=== Task description ===
Write the entries below out again in full. Match every character.

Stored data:
★ ★ ★ ★ ★ ★ ★

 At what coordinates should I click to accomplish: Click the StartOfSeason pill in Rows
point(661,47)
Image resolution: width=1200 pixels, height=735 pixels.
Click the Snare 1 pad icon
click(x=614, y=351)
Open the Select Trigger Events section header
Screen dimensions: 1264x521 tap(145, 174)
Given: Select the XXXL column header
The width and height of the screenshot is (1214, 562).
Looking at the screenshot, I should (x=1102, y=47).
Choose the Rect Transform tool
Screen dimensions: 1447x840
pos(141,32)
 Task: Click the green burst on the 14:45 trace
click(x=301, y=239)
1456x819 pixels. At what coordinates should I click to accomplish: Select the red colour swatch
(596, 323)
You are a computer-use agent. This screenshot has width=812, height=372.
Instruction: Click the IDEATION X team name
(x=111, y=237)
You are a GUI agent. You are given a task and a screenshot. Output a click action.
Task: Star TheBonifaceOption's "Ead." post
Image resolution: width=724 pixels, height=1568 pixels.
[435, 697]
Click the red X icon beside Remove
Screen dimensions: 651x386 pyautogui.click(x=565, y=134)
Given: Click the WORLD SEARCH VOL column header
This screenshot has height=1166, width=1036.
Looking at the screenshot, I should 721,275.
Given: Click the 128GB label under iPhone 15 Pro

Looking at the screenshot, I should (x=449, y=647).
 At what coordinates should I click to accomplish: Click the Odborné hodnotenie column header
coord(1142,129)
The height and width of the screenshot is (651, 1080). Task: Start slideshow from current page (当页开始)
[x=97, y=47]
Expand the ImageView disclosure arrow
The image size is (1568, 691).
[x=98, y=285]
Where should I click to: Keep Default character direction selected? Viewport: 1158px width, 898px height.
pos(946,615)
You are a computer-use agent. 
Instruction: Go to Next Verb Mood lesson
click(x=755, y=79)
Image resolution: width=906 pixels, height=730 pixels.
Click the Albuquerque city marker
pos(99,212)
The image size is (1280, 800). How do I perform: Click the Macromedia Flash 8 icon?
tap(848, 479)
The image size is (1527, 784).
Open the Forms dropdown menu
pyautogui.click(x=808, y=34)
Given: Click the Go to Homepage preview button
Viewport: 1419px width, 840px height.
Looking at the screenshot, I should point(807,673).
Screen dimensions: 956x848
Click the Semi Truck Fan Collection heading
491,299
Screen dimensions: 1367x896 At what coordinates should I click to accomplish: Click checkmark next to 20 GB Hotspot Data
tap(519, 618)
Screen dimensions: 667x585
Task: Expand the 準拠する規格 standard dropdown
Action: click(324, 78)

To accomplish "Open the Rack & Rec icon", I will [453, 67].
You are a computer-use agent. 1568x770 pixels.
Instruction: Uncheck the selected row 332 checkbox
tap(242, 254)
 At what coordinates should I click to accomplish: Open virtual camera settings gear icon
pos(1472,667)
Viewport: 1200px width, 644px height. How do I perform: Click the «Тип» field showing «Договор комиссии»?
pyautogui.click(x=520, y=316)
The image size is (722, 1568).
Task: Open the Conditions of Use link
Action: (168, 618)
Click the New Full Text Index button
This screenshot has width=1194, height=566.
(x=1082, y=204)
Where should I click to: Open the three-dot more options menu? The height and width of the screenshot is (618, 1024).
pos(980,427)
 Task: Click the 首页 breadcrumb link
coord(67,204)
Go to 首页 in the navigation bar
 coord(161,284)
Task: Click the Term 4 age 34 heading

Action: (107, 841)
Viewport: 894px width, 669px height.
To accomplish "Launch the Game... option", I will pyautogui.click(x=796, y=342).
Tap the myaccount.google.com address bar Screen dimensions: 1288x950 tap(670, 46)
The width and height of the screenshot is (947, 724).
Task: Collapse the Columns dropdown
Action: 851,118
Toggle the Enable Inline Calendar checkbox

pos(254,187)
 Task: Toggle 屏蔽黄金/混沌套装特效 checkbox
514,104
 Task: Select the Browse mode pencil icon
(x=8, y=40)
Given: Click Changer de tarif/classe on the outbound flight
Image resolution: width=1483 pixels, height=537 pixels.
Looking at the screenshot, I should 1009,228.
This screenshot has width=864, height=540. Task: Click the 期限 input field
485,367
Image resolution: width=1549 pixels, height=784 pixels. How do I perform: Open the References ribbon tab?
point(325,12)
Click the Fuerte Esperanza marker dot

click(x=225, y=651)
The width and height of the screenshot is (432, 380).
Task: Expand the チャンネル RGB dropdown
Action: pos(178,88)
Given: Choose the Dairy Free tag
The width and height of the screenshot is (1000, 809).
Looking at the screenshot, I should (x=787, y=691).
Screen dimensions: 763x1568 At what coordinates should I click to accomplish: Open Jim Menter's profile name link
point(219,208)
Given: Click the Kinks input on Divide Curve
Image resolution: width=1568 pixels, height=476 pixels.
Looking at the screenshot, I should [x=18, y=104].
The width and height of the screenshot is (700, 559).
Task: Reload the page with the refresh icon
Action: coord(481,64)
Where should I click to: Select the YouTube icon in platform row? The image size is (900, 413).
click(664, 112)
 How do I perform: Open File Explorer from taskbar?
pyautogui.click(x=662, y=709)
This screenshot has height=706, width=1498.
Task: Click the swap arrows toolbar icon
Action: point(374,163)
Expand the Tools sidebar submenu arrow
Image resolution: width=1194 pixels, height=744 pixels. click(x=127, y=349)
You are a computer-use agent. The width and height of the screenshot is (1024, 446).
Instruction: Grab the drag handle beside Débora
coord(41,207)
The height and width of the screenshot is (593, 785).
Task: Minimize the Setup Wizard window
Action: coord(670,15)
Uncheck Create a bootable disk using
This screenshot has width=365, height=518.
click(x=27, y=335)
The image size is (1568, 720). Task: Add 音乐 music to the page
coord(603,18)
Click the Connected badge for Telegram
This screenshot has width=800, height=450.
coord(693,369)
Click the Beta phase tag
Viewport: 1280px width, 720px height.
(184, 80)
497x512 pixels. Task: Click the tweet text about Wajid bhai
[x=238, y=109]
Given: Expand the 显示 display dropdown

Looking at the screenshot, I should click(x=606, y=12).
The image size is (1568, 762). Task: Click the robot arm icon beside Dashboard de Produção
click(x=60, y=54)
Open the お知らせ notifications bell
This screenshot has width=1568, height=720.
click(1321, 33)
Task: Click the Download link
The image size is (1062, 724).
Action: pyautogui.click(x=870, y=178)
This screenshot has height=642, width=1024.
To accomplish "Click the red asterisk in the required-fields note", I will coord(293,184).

★ ★ ★ ★ ★ ★ ★

=== Result below ===
 At what coordinates should I click to accomplish: Click the StartOfSeason pill in Rows
point(661,47)
Image resolution: width=1200 pixels, height=735 pixels.
Click the Snare 1 pad icon
click(x=614, y=351)
Open the Select Trigger Events section header
Screen dimensions: 1264x521 tap(145, 174)
Given: Select the XXXL column header
The width and height of the screenshot is (1214, 562).
Looking at the screenshot, I should (x=1102, y=47).
Choose the Rect Transform tool
Screen dimensions: 1447x840
pos(141,32)
 Task: Click the green burst on the 14:45 trace
click(x=301, y=239)
1456x819 pixels. At what coordinates should I click to accomplish: Select the red colour swatch
(596, 323)
You are a computer-use agent. This screenshot has width=812, height=372.
Instruction: Click the IDEATION X team name
(x=111, y=237)
You are a GUI agent. You are given a task and a screenshot. Output a click action.
Task: Star TheBonifaceOption's "Ead." post
Image resolution: width=724 pixels, height=1568 pixels.
[435, 697]
Click the red X icon beside Remove
Screen dimensions: 651x386 pyautogui.click(x=565, y=134)
Given: Click the WORLD SEARCH VOL column header
This screenshot has height=1166, width=1036.
Looking at the screenshot, I should 721,275.
Given: Click the 128GB label under iPhone 15 Pro

Looking at the screenshot, I should (x=449, y=647).
 At what coordinates should I click to accomplish: Click the Odborné hodnotenie column header
coord(1142,129)
The height and width of the screenshot is (651, 1080). Task: Start slideshow from current page (当页开始)
[x=97, y=47]
Expand the ImageView disclosure arrow
The image size is (1568, 691).
[x=98, y=285]
Where should I click to: Keep Default character direction selected? Viewport: 1158px width, 898px height.
pos(946,615)
You are a computer-use agent. 
Instruction: Go to Next Verb Mood lesson
click(x=755, y=79)
Image resolution: width=906 pixels, height=730 pixels.
Click the Albuquerque city marker
pos(99,212)
The image size is (1280, 800). How do I perform: Click the Macromedia Flash 8 icon?
tap(848, 479)
The image size is (1527, 784).
Open the Forms dropdown menu
pyautogui.click(x=808, y=34)
Given: Click the Go to Homepage preview button
Viewport: 1419px width, 840px height.
Looking at the screenshot, I should point(807,673).
Screen dimensions: 956x848
Click the Semi Truck Fan Collection heading
491,299
Screen dimensions: 1367x896 At what coordinates should I click to accomplish: Click checkmark next to 20 GB Hotspot Data
tap(519, 618)
Screen dimensions: 667x585
Task: Expand the 準拠する規格 standard dropdown
Action: click(324, 78)

To accomplish "Open the Rack & Rec icon", I will [453, 67].
You are a computer-use agent. 1568x770 pixels.
Instruction: Uncheck the selected row 332 checkbox
tap(242, 254)
 At what coordinates should I click to accomplish: Open virtual camera settings gear icon
pos(1472,667)
Viewport: 1200px width, 644px height. How do I perform: Click the «Тип» field showing «Договор комиссии»?
pyautogui.click(x=520, y=316)
The image size is (722, 1568).
Task: Open the Conditions of Use link
Action: (168, 618)
Click the New Full Text Index button
This screenshot has width=1194, height=566.
(x=1082, y=204)
Where should I click to: Open the three-dot more options menu? The height and width of the screenshot is (618, 1024).
pos(980,427)
 Task: Click the 首页 breadcrumb link
coord(67,204)
Go to 首页 in the navigation bar
 coord(161,284)
Task: Click the Term 4 age 34 heading

Action: (107, 841)
Viewport: 894px width, 669px height.
To accomplish "Launch the Game... option", I will pyautogui.click(x=796, y=342).
Tap the myaccount.google.com address bar Screen dimensions: 1288x950 tap(670, 46)
The width and height of the screenshot is (947, 724).
Task: Collapse the Columns dropdown
Action: 851,118
Toggle the Enable Inline Calendar checkbox

pos(254,187)
 Task: Toggle 屏蔽黄金/混沌套装特效 checkbox
514,104
 Task: Select the Browse mode pencil icon
(x=8, y=40)
Given: Click Changer de tarif/classe on the outbound flight
Image resolution: width=1483 pixels, height=537 pixels.
Looking at the screenshot, I should 1009,228.
This screenshot has width=864, height=540. Task: Click the 期限 input field
485,367
Image resolution: width=1549 pixels, height=784 pixels. How do I perform: Open the References ribbon tab?
point(325,12)
Click the Fuerte Esperanza marker dot

click(x=225, y=651)
The width and height of the screenshot is (432, 380).
Task: Expand the チャンネル RGB dropdown
Action: pos(178,88)
Given: Choose the Dairy Free tag
The width and height of the screenshot is (1000, 809).
Looking at the screenshot, I should (x=787, y=691).
Screen dimensions: 763x1568 At what coordinates should I click to accomplish: Open Jim Menter's profile name link
point(219,208)
Given: Click the Kinks input on Divide Curve
Image resolution: width=1568 pixels, height=476 pixels.
Looking at the screenshot, I should [x=18, y=104].
The width and height of the screenshot is (700, 559).
Task: Reload the page with the refresh icon
Action: coord(481,64)
Where should I click to: Select the YouTube icon in platform row? The image size is (900, 413).
click(664, 112)
 How do I perform: Open File Explorer from taskbar?
pyautogui.click(x=662, y=709)
This screenshot has height=706, width=1498.
Task: Click the swap arrows toolbar icon
Action: point(374,163)
Expand the Tools sidebar submenu arrow
Image resolution: width=1194 pixels, height=744 pixels. click(x=127, y=349)
You are a computer-use agent. The width and height of the screenshot is (1024, 446).
Instruction: Grab the drag handle beside Débora
coord(41,207)
The height and width of the screenshot is (593, 785).
Task: Minimize the Setup Wizard window
Action: coord(670,15)
Uncheck Create a bootable disk using
This screenshot has width=365, height=518.
click(x=27, y=335)
The image size is (1568, 720). Task: Add 音乐 music to the page
coord(603,18)
Click the Connected badge for Telegram
This screenshot has width=800, height=450.
coord(693,369)
Click the Beta phase tag
Viewport: 1280px width, 720px height.
(184, 80)
497x512 pixels. Task: Click the tweet text about Wajid bhai
[x=238, y=109]
Given: Expand the 显示 display dropdown

Looking at the screenshot, I should click(x=606, y=12).
The image size is (1568, 762). Task: Click the robot arm icon beside Dashboard de Produção
click(x=60, y=54)
Open the お知らせ notifications bell
This screenshot has width=1568, height=720.
click(1321, 33)
Task: Click the Download link
The image size is (1062, 724).
Action: pyautogui.click(x=870, y=178)
This screenshot has height=642, width=1024.
To accomplish "Click the red asterisk in the required-fields note", I will coord(293,184).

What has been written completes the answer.